As of today I have seen 8 of the 15 offerings. Friday night I saw the short program including Family Portrait, God Sleeps in Rwanda and Positively Naked. All three films were well done. It was a nice selection as oftentimes short programs can be put together haphazardly based on what’s available. But, these three really complimented one another in both subject and style.

Yesterday I managed to cram in 3 films as well. Only this time they were features. Occupation: Dreamland is a very raw portrait about the US Army’s 82nd Airborne living and working in the Iraqi city of Falluja during the winter of 2004. The filmmakers Garrett Scott and Ian Olds managed to remain unbiased presenting a very true life feel. Rumur Releasing will release the film theatrically.

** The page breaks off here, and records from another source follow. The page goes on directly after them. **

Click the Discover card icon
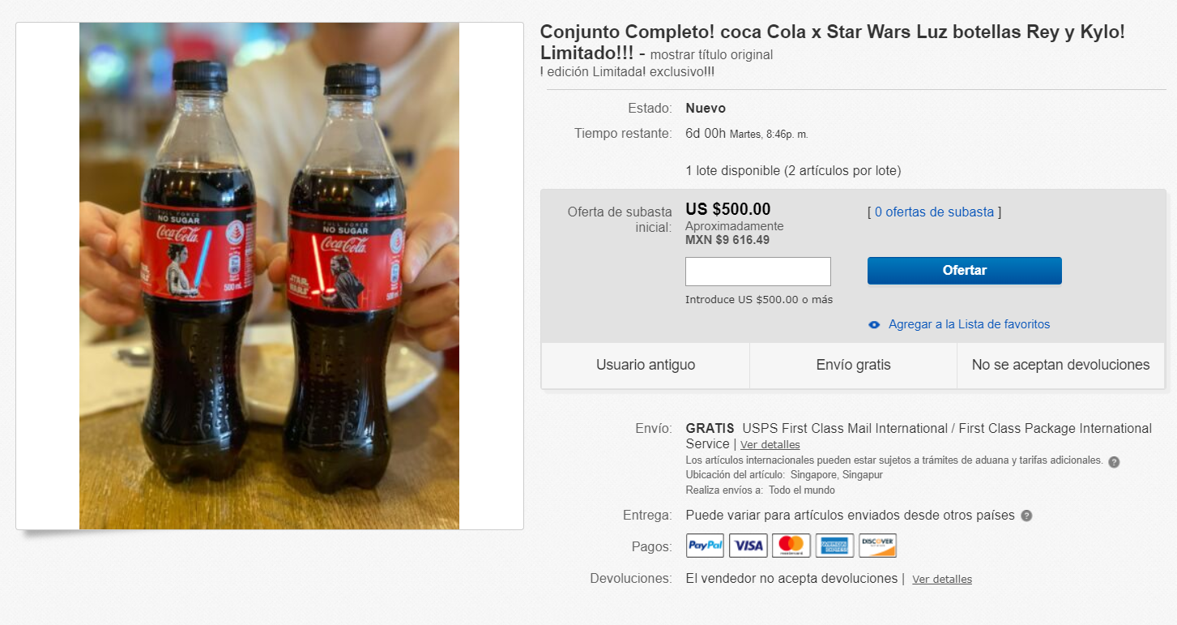click(x=877, y=546)
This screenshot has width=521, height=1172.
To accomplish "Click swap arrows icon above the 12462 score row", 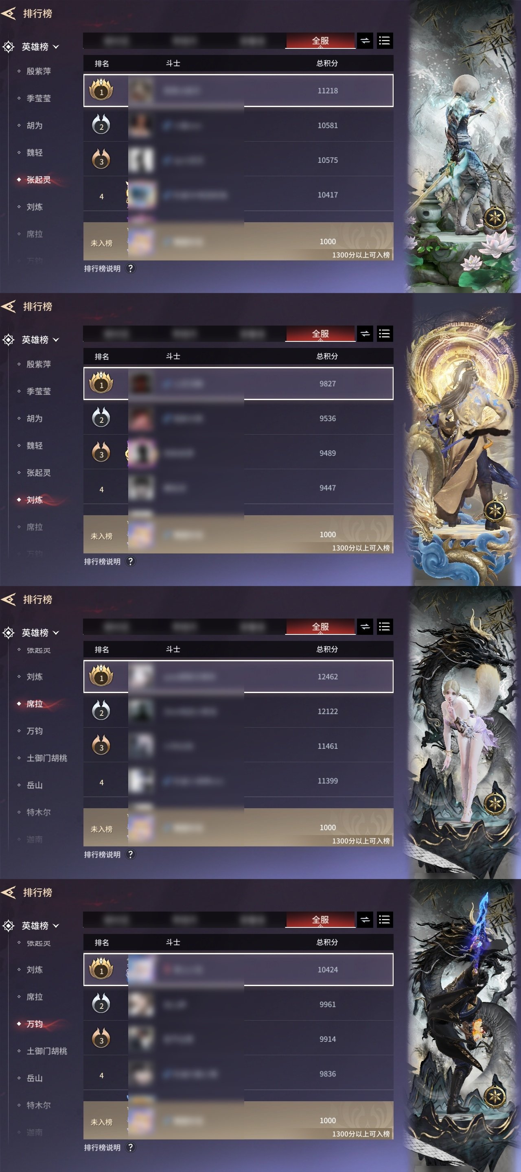I will 365,627.
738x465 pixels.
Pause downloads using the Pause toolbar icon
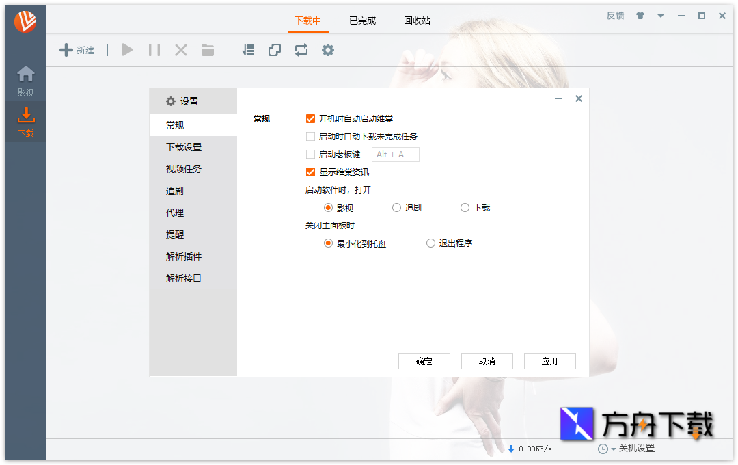point(154,49)
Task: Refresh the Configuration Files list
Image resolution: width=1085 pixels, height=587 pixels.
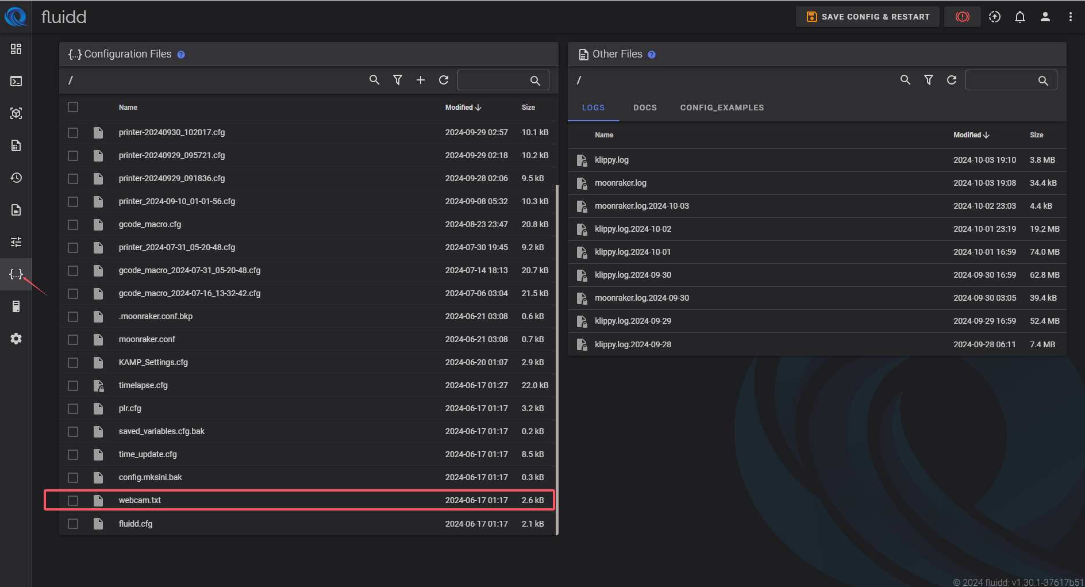Action: (443, 80)
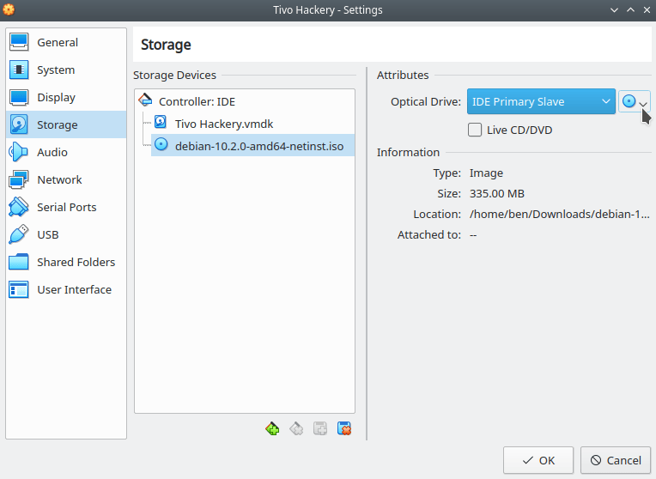Click the add attachment icon below device list

click(x=320, y=429)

Next on the slate was 39 Pounds of Love. The theater was sold out and the audience was electric with excitement to see the film. It was great to see that kind of support at a Saturday afternoon screening. Then I stayed put for Protocols of Zion.

Tonight I’m off to see Darwin’s Nightmare. I’ve heard exceptional buzz on this film. And I missed it at Silverdocs. It will mostly likely be my last film for the showcase. Leaving a few of the films to my imagination and a little more time to cram in some more AFI Fest screening.